Stored data entries
====

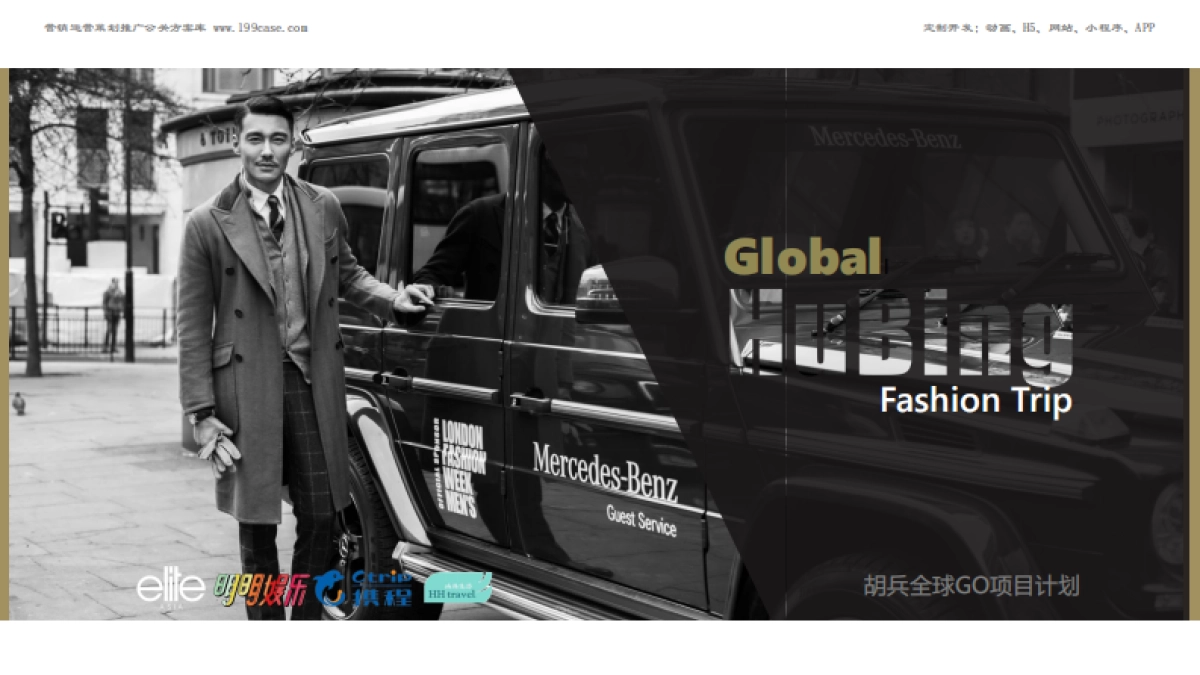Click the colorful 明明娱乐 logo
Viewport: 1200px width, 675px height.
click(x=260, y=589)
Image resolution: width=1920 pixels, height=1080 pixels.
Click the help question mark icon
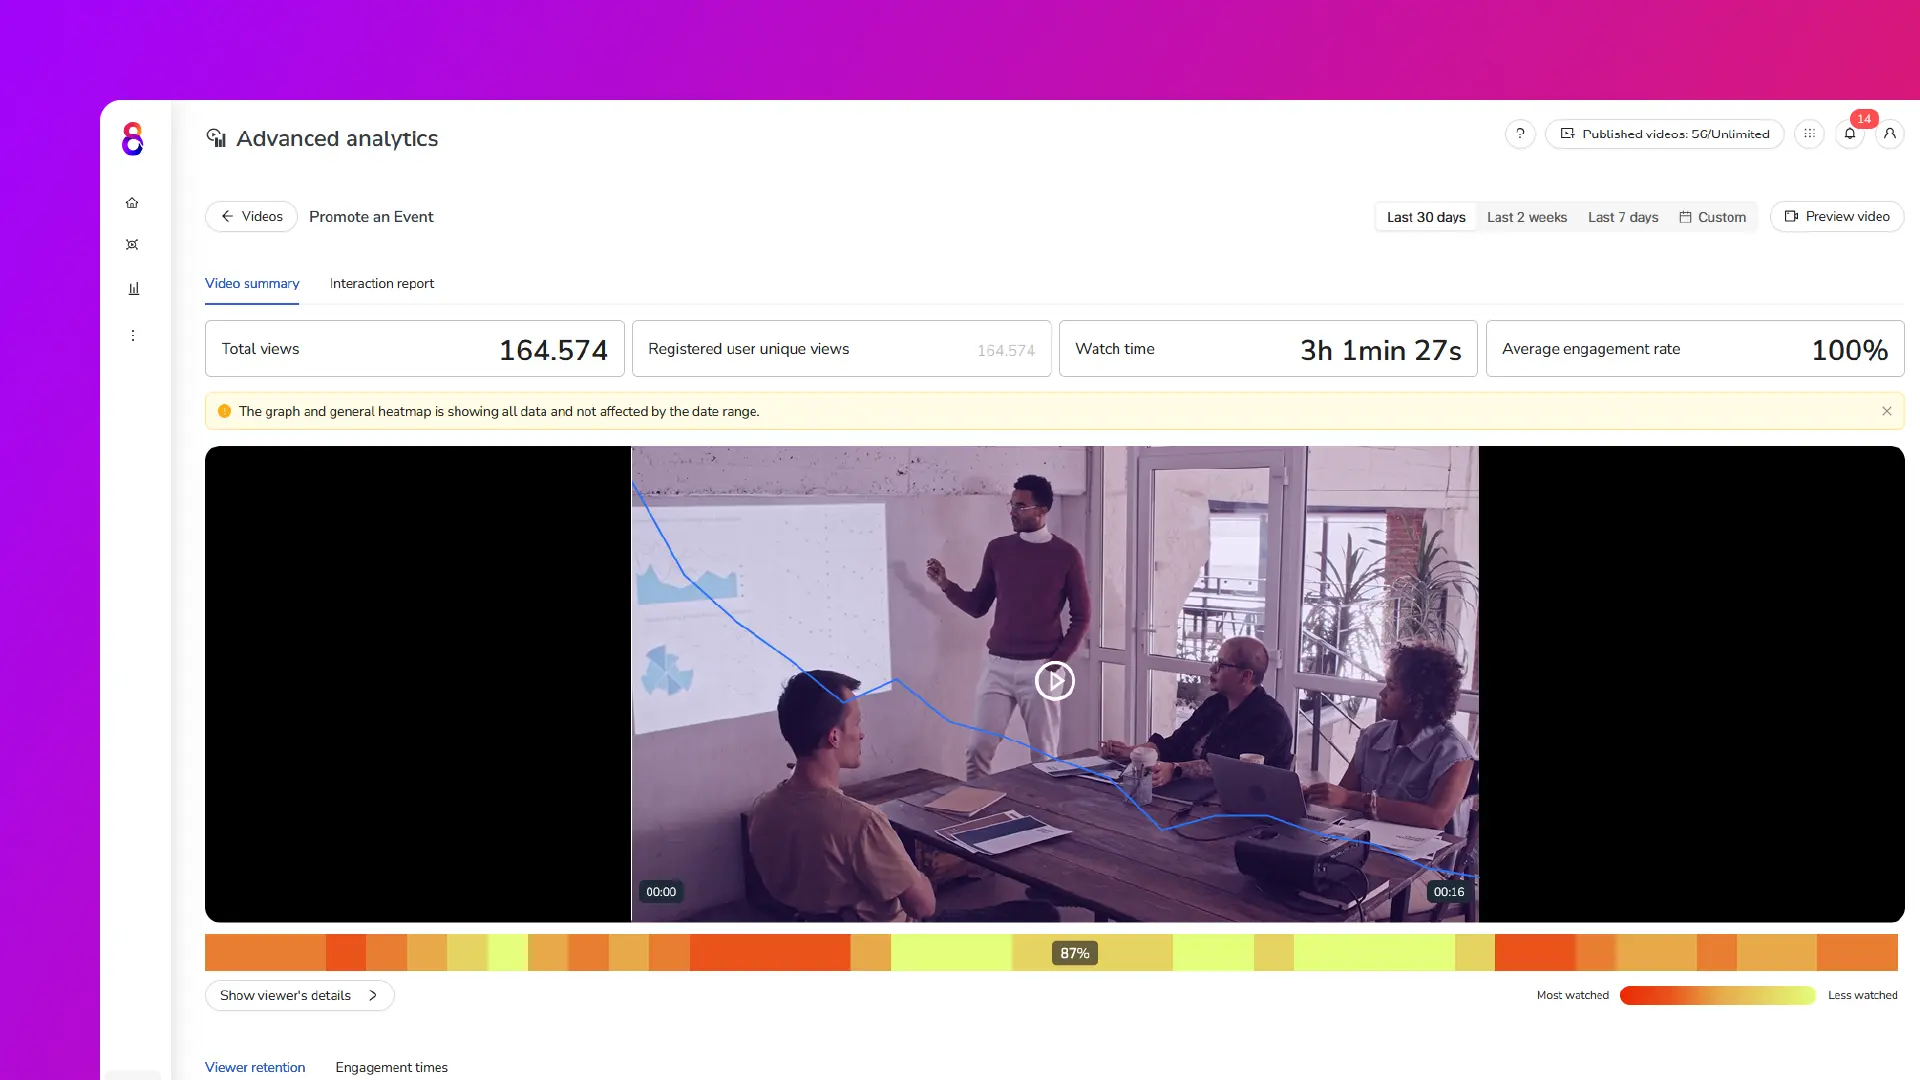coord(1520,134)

====

PROBLEM >> Produce an exact copy of only those lines that run from the line with "Image resolution: width=1920" to the final line of the records, including both; exclude images.

SOLUTION TO THIS PROBLEM >>
Image resolution: width=1920 pixels, height=1080 pixels.
Click the help question mark icon
coord(1520,134)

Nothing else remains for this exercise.